--- begin PAGE EXTRACT ---

GENEVA: Sri Lanka must immediately reverse its “drift towards militarisation”, the United Nations said Tuesday in a human rights report on a country facing political unrest and its worst economic crisis.

“The new government should immediately reverse the drift towards militarisation, end the reliance on draconian security laws and crackdowns on peaceful protest,“ the UN Human Rights Office said in its latest report.

It added that the government should also “show renewed commitment to security sector reform and ending impunity”.

The South Asian island nation has suffered acute food and fuel shortages, lengthy blackouts and spiralling inflation this year after running out of foreign currency to import essentials.

Its government defaulted on its $51-billion foreign debt in April and is in ongoing negotiations for an International Monetary Fund bailout.

Sri Lanka’s central bank is forecasting a record eight-percent GDP contraction for the year.

Former UN High Commissioner for Human Rights Michelle Bachelet, whose term ended last month, said in the report that those responsible for bankrupting the island should be prosecuted.

--- end PAGE EXTRACT ---

Reproduce the passage of the Sri Lanka news article above from "Former UN High" up to and including "should be prosecuted.", word for word.

--- begin SUPPLIED DATA ---

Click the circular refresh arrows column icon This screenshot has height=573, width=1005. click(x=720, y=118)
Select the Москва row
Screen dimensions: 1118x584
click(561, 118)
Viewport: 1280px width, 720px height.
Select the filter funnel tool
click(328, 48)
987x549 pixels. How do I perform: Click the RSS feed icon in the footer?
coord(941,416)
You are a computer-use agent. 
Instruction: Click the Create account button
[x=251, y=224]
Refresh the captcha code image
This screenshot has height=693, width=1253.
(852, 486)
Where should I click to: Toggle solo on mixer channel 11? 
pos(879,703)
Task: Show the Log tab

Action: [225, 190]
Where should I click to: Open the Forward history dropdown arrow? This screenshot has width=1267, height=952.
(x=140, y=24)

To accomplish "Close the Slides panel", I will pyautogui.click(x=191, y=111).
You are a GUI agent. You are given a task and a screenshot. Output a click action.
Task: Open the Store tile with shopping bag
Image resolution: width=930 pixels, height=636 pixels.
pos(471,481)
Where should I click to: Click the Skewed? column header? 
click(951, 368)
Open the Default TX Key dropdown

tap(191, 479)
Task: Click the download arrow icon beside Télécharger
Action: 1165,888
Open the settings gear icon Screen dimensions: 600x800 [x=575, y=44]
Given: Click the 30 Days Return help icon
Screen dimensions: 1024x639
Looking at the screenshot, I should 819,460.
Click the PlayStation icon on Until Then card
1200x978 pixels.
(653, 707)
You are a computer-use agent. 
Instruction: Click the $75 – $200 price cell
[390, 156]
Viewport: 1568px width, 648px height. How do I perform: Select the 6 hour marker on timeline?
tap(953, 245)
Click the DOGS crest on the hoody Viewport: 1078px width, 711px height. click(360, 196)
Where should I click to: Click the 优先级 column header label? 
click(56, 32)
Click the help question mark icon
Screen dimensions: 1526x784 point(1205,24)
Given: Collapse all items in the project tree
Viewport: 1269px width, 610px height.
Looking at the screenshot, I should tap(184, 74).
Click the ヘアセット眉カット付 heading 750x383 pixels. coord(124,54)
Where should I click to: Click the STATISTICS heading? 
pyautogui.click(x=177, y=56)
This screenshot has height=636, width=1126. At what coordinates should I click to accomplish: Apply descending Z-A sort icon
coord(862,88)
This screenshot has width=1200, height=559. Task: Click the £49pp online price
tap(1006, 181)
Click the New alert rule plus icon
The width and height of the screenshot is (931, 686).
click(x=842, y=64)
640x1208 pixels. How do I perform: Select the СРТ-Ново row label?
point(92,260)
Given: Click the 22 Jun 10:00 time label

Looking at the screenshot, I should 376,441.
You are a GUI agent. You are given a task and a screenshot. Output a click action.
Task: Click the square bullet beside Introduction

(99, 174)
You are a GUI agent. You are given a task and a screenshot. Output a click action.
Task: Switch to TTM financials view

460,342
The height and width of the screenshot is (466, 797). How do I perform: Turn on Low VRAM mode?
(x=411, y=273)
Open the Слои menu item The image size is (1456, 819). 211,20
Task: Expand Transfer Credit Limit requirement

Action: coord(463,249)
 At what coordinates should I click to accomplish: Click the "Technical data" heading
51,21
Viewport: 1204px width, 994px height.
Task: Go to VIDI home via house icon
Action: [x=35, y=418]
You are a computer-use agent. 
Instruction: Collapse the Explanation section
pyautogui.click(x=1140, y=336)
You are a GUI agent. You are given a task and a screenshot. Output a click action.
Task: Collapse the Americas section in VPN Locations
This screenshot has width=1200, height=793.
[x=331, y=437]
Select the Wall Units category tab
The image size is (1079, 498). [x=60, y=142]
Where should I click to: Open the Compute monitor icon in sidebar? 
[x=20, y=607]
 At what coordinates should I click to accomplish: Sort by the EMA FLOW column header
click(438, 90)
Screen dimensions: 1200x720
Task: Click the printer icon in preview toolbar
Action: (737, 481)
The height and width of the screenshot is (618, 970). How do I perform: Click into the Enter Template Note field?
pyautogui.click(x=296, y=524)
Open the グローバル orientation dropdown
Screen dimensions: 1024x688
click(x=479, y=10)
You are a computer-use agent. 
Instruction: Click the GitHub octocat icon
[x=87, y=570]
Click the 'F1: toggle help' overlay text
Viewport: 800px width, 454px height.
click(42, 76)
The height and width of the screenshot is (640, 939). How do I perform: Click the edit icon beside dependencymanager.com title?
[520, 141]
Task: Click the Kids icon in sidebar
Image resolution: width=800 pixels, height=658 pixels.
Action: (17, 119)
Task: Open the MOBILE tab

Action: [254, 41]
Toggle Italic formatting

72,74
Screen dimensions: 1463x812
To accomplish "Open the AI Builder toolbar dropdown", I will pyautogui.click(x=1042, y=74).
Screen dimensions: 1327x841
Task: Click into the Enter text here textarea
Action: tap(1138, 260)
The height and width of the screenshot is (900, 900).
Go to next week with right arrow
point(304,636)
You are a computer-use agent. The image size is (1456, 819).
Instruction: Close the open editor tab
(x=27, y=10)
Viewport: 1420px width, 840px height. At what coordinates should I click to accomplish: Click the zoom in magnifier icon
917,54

--- end SUPPLIED DATA ---

→ EXERCISE RESULT
Former UN High Commissioner for Human Rights Michelle Bachelet, whose term ended last month, said in the report that those responsible for bankrupting the island should be prosecuted.